● GIVEN PROBLEM A: In the cluster administration notes, repeat the part from "Dealing with problems" up to and including "-C /var/411 .", with "terminal" in place of "console".

==================================================

This document is for anyone who has to manage zero. There's not much in here for end users.
Day to day
Make the user an Active Directory account if they don't already have one, and then add them to the 'zero-users' group. A cron job on zero runs every ten minutes and will notice the new user and add them to the local system files. Use the Admitto password to log in.
Give the user a copy of zero user notes, zero queue setup, and zero parallel environments, or point them at these links. If they haven't used any of the local clusters before, also give them/point to the Maui/Torque introduction.
Zero's name service is flat files, controlled by the a-bit-NIS-like '411' service, see below.
The /export (aka /home) and /sharedscratch filesystems live on zero-filestore (filestore-1-0 from inside the cluster) and have quotas. Quotas can be viewed with:
quota -u cen1001
Quotas have six numbers: size used, soft size limit, hard size limit, files used, soft file limit, hard file limit. We don't set file limits so the file limit numbers should both be zero. The size limits are given in blocks of 1024 bytes. The hard limit is usually set a bit higher than the soft limit. Quota increases should be given out with care- anything bigger than about a 25% increase needs a very good reason. It's also a good idea to check the free space in the fileystsem with 'df' before giving an increase. To set quotas for a user on a particular filesystem (usually /home) give the four limit numbers in order and then the filesystem name like this:
setquota -u cen1001 1024000 1500000 0 0 /home
Node access control for jobs is handled by a PAM module. It talks to SLURM and only allows access to users with a job running on the node. Root can always log in.
The SLURM prologue script makes the local /scratch directories.
The SLURM config is updated nightly by a script that checks the departmental database and puts people into the 'external' QOS group when they have left. This is a group that can only have up to 80% of the machine at once. If you need to take someone out of that group (only if Daan or Mark give permissions) put them into the 'zero-unrestricted-users' group in AD and the fact that they have left will be ignored.
Rocks has two: "rocks run host" and tentakel. WARNING: tentakel operates on all the nodes, including the filestore node, by default. "rocks run host" only works on compute nodes by default.
Startup and shutdown
Although the system has APC PDUs the nodes are mainly twins, with one power supply per pair of nodes. Remote power cycling therefore isn't a good idea and is not configured. To shut down the whole cluster:
rocks run host /sbin/shutdown -h now # wait a bit shutdown -h now
Generally best to put applications under /usr/local where they are NFS-shared to the nodes. Anything under /opt is likely part of Rocks, and we don't mix our stuff with theirs. See also [[Setting up clusters]] for how to build your own RPMs for all the local clusters.
If you need to add something to every compute node that can't go in /usr/local you need to add it using the parallel tools and then edit the node install config files so that reinstalled nodes still get it. These live under /export/rocks/install/site-profiles/6.1.1/nodes . They are XML. The extend-compute.xml file applies to all compute nodes. Once you've edited it run it through xmllint to check the syntax. Then
cd /export/rocks/install rocks create distro
to rebuild the installer. Newly installed nodes should then pick up the changes.
Dealing with problems
The Rocks philosophy is to reinstall nodes if they do anything odd. To do this
rocks list host boot rocks set host boot compute-X-Y action=install # to set the lot, rocks set host boot compute action=install ssh compute-X-Y reboot
To watch the node install log on to the head node with X forwarding and do
Or use the shoot-node command which does it all in one go.
You may have to wait a bit for the node to be in a state where the console will connect.
Other useful information
Zero runs Rocks, which uses a NIS-alike system called 411 to sync files between the head nodes and compute nodes. You can see the list to be synced in /var/411/Files.mk, and sync it with make -C /var/411 .

==================================================

● GIVEN PROBLEM B: Format the entries below as a Markdown table with the columns "Row" and "Line", from the start of the entries up to and including the line with "click(178, 144)". Give each non-blank line a row number, and skip blank lines.

==================================================

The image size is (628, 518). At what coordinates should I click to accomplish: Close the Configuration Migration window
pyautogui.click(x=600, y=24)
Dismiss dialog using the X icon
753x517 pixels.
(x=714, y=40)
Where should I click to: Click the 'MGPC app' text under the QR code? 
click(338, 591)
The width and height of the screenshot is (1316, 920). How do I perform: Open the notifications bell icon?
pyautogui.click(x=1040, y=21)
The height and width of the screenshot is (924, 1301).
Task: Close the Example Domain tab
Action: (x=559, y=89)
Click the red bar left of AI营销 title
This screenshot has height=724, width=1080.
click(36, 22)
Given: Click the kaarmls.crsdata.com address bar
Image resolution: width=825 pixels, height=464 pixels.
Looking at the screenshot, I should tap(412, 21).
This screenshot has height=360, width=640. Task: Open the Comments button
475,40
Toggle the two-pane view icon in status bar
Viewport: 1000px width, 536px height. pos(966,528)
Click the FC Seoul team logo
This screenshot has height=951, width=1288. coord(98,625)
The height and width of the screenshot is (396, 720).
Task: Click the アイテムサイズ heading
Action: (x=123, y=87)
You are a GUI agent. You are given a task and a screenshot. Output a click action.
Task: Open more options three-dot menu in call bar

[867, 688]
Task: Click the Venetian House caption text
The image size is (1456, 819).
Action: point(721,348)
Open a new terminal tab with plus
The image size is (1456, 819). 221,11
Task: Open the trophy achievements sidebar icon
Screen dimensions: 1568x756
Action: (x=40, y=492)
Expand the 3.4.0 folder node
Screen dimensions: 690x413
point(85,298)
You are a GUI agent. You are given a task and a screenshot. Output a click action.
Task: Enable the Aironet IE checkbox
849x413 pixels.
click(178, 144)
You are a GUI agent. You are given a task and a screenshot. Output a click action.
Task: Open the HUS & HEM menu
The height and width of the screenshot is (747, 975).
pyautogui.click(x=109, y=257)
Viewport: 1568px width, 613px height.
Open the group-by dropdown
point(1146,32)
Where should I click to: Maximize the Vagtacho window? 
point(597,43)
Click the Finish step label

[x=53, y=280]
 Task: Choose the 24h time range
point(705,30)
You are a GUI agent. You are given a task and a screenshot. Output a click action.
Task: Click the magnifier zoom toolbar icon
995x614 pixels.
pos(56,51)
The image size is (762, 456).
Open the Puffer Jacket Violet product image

==================================================

● FULL RESPONSE A:
Dealing with problems
The Rocks philosophy is to reinstall nodes if they do anything odd. To do this
rocks list host boot rocks set host boot compute-X-Y action=install # to set the lot, rocks set host boot compute action=install ssh compute-X-Y reboot
To watch the node install log on to the head node with X forwarding and do
Or use the shoot-node command which does it all in one go.
You may have to wait a bit for the node to be in a state where the terminal will connect.
Other useful information
Zero runs Rocks, which uses a NIS-alike system called 411 to sync files between the head nodes and compute nodes. You can see the list to be synced in /var/411/Files.mk, and sync it with make -C /var/411 .

● FULL RESPONSE B:
| Row | Line |
|---|---|
| 1 | The image size is (628, 518). At what coordinates should I click to accomplish: Close the Configuration Migration window |
| 2 | pyautogui.click(x=600, y=24) |
| 3 | Dismiss dialog using the X icon |
| 4 | 753x517 pixels. |
| 5 | (x=714, y=40) |
| 6 | Where should I click to: Click the 'MGPC app' text under the QR code?  |
| 7 | click(338, 591) |
| 8 | The width and height of the screenshot is (1316, 920). How do I perform: Open the notifications bell icon? |
| 9 | pyautogui.click(x=1040, y=21) |
| 10 | The height and width of the screenshot is (924, 1301). |
| 11 | Task: Close the Example Domain tab |
| 12 | Action: (x=559, y=89) |
| 13 | Click the red bar left of AI营销 title |
| 14 | This screenshot has height=724, width=1080. |
| 15 | click(36, 22) |
| 16 | Given: Click the kaarmls.crsdata.com address bar |
| 17 | Image resolution: width=825 pixels, height=464 pixels. |
| 18 | Looking at the screenshot, I should tap(412, 21). |
| 19 | This screenshot has height=360, width=640. Task: Open the Comments button |
| 20 | 475,40 |
| 21 | Toggle the two-pane view icon in status bar |
| 22 | Viewport: 1000px width, 536px height. pos(966,528) |
| 23 | Click the FC Seoul team logo |
| 24 | This screenshot has height=951, width=1288. coord(98,625) |
| 25 | The height and width of the screenshot is (396, 720). |
| 26 | Task: Click the アイテムサイズ heading |
| 27 | Action: (x=123, y=87) |
| 28 | You are a GUI agent. You are given a task and a screenshot. Output a click action. |
| 29 | Task: Open more options three-dot menu in call bar |
| 30 | [867, 688] |
| 31 | Task: Click the Venetian House caption text |
| 32 | The image size is (1456, 819). |
| 33 | Action: point(721,348) |
| 34 | Open a new terminal tab with plus |
| 35 | The image size is (1456, 819). 221,11 |
| 36 | Task: Open the trophy achievements sidebar icon |
| 37 | Screen dimensions: 1568x756 |
| 38 | Action: (x=40, y=492) |
| 39 | Expand the 3.4.0 folder node |
| 40 | Screen dimensions: 690x413 |
| 41 | point(85,298) |
| 42 | You are a GUI agent. You are given a task and a screenshot. Output a click action. |
| 43 | Task: Enable the Aironet IE checkbox |
| 44 | 849x413 pixels. |
| 45 | click(178, 144) |